▶ _Given task_:
Can you reproduce the material below word for word, from its very first line through the line that contains "point(149,534)", including that line?

--- start of Listing ---

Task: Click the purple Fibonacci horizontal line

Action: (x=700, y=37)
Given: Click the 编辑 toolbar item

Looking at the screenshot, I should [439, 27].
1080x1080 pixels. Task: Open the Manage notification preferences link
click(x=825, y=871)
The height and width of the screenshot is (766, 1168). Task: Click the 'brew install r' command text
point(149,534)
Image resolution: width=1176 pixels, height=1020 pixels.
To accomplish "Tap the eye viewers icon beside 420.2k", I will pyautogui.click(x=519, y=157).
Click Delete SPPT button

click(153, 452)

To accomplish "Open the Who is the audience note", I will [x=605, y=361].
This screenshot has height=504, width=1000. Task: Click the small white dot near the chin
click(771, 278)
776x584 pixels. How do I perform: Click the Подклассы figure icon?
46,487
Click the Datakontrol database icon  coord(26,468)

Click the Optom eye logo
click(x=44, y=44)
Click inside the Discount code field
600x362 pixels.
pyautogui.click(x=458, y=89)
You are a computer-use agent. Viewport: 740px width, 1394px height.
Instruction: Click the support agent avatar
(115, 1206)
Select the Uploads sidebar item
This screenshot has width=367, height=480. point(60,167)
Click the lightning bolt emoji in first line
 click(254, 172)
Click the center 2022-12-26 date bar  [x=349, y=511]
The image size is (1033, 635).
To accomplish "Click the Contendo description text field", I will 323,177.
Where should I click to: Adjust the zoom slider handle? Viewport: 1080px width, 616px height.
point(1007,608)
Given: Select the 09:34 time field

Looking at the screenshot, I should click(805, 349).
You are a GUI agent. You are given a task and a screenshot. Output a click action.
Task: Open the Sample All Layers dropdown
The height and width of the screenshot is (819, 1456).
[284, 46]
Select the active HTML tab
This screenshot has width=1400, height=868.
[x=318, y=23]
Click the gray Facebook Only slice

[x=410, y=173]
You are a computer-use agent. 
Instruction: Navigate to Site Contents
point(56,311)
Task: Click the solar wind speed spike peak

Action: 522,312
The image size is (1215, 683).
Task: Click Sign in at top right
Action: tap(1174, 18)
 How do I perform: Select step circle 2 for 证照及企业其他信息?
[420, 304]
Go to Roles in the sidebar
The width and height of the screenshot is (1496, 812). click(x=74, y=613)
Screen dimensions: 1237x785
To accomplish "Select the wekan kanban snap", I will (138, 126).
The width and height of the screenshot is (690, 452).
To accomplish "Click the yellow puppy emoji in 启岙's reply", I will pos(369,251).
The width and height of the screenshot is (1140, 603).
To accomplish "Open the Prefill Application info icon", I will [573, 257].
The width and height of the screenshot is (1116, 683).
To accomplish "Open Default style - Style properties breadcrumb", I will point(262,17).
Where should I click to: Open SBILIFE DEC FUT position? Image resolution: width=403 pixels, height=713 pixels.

--- end of Listing ---

▶ _The answer_:
Task: Click the purple Fibonacci horizontal line

Action: (x=700, y=37)
Given: Click the 编辑 toolbar item

Looking at the screenshot, I should [439, 27].
1080x1080 pixels. Task: Open the Manage notification preferences link
click(x=825, y=871)
The height and width of the screenshot is (766, 1168). Task: Click the 'brew install r' command text
point(149,534)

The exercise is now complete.